The Validity of the Physical SIM Card
Your mobile phone or tablet needs a local SIM card to connect you to the mobile network. A local SIM card is a microchip on a piece of plastic that stores your authentication information. This information allows you to open access to mobile networks.
A local SIM card has validity information on its packaging or the card itself. It is up to the service provider to decide the validity of the SIM card. They put validity on the SIM card to avoid keeping very old series of SIMs available in their systems. The cost of keeping this database is equal to millions of entries.

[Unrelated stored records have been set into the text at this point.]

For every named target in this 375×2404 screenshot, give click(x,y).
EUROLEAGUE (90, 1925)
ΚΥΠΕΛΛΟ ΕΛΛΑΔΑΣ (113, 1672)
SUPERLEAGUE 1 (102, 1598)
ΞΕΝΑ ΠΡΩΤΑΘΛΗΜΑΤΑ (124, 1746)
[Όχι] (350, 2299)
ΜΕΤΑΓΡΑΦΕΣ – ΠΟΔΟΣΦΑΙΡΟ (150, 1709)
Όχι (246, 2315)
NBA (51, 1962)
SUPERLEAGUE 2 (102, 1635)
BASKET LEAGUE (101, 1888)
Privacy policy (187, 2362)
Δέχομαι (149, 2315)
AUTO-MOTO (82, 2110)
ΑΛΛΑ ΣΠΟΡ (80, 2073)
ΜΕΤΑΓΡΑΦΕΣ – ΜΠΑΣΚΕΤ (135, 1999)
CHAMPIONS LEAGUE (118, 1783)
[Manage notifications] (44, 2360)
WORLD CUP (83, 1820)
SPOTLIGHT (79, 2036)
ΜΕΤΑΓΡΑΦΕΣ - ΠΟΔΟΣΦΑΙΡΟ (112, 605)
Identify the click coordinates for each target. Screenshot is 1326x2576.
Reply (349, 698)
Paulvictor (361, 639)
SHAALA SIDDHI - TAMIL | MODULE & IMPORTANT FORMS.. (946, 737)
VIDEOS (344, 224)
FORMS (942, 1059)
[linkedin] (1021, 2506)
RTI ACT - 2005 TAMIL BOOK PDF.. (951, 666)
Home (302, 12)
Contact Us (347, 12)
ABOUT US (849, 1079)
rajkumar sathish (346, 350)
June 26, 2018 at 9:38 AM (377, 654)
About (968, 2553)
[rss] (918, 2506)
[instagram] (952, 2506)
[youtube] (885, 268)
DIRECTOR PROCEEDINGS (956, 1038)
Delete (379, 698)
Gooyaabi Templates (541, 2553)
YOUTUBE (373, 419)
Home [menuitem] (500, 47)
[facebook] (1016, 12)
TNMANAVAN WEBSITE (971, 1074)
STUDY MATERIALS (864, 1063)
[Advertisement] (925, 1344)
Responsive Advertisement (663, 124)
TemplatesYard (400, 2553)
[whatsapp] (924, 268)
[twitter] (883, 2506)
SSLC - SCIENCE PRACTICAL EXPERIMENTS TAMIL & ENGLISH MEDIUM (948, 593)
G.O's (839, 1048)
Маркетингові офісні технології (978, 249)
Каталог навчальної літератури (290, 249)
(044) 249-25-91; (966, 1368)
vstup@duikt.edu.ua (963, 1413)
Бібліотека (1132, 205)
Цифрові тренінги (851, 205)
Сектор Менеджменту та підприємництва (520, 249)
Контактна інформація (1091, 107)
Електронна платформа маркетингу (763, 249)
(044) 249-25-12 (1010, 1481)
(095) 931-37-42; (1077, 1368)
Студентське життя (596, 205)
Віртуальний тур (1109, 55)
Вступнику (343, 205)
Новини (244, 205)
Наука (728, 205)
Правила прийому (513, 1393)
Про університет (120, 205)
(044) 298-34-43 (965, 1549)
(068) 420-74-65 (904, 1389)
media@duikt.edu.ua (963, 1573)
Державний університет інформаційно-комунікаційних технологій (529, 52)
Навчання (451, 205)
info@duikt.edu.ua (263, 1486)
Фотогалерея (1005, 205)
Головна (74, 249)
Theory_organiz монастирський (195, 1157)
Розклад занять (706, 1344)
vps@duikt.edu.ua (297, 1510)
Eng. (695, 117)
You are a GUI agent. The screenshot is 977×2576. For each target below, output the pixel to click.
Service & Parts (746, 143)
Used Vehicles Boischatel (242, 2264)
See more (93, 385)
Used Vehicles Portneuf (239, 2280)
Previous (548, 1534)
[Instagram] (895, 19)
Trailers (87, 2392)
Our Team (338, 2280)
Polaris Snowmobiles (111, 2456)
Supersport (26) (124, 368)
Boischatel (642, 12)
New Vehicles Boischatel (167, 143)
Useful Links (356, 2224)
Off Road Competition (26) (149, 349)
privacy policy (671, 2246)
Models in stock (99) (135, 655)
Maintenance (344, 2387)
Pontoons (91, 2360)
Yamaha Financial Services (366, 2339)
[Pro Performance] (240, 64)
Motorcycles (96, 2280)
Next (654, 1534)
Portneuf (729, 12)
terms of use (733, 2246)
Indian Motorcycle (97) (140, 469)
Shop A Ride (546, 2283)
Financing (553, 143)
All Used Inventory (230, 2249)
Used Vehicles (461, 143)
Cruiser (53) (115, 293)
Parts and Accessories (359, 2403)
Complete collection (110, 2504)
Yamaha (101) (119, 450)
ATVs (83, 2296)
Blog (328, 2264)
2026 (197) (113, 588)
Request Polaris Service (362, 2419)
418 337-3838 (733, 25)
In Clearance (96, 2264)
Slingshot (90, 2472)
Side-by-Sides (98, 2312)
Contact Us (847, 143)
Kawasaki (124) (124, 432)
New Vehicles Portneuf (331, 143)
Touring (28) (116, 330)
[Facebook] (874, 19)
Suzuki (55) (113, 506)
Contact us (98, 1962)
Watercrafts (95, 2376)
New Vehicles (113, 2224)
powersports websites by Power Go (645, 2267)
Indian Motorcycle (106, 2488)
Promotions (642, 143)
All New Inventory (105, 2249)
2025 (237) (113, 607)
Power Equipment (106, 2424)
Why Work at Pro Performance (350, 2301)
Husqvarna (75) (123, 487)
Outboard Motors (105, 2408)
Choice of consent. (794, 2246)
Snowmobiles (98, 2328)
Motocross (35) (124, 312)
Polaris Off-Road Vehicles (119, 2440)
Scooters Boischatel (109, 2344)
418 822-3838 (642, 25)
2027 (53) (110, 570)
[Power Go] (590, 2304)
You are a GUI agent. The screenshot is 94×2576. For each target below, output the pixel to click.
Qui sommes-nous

This is possibly the major reason for putting expiration dates on SIM cards.
One more reason to write an expiry date on a SIM card is that telecom companies don’t want their SIM cards to remain in circulation forever. Many small and slow developments take place through which local SIM cards go like storage space, security form, and branding, which are ultimately useful from a long-run perspective. In such cases, only the newest version of SIM cards will be used, and the rest will vanish slowly. For example, the transition from SIM to USIM, which was resulted due to the introduction of 4G networks. That’s why old local SIM cards had to be exchanged for newer ones.
The Validity of a Mobile Phone Number
To start using a SIM card, you need to activate it first of all. The SIM cards sold in stores are almost blank. As soon as you activate a SIM card, it is registered in all the systems of the telecom service provider. It also connected with the information you provided while purchasing the SIM card from the retailer.
An activated SIM card is connected to an account featuring calling credit and data credit details. In most cases, active local SIM cards are linked to you as a person. This is made compulsory by governments for national security. If a local SIM card isn’t used for a prolonged period of time, it is suspended or blocked.
The two primary reasons why service providers do this are:
- Limited amount of available phone numbers: Service providers take telephone numbers from the local government on rent, and then they issue them to their customers. It costs a lot of money, and it would be too expensive to keep phone numbers connected to local SIM cards forever. That’s why most of the service providers suspend local SIM cards after 3 months to 12 months of inactivity so that they can make the phone number available to use again by a new subscriber. Service providers use a cooling-off period of a few months to one year before assigning that phone number to a new customer. They do this so that a new customer doesn’t receive messages or calls from the previous “owner” of the phone number.
- The limited capacity of a service provider’s database: An active SIM is registered in different systems, and it keeps track of things like consumption balance history, data and calling credit, the validity of the SIM card, the antenna to which the SIM card was last connected, etc. If we take into account only a single SIM card, the numbers are not very big. But with millions of active SIMs, it makes a lot of difference whether you leave SIMs active forever or suspend them after a certain period of inactivity. That’s how telecom companies use less capacity and save costs.
The Validity of Prepaid Credit
This is the most difficult to understand of all three forms of validity. The validity of the prepaid credit is purely a commercial decision of the service provider.
Calling credit validity is a very luring topic for service providers. Many of them offer prepaid credit that can be kept for as long as the SIM remains active.
Call credit is especially useful for phone calls and text messages. But it is very disadvantageous to use data directly from your call credit since it costs you a lot.
There are basically two solutions to this. One is to choose Pay-As-You-Go (PAYG) plans. These plans allow you to pay per every MB you use. The second option is to buy either a data bundle separately or buy a combo of data bundle and calling credit.
Wrapping Up
In short, there are 3 types of validity.
- The validity of a physical local SIM card allows telecom companies to maintain a clean database. That’s why they circulate a limited number of local SIM cards with expiry date in the market.
- The validity of phone numbers allows the service providers to assign phone numbers to only active users, as there are a limited number of phone numbers available.
- The validity of prepaid call or data credit is valid for a limited number of days. This allows the service providers to sell prepaid data bundles at an affordable price. If the user needs to consume fewer data, then he can opt for PAYG data plans.
The reason there are no exact rules to affix validity to SIM cards is simple: They depend a lot on your individual recharge/reload activity. It can be very complicated even within the same operator but having different tariff plans. They vary widely between several countries of the world.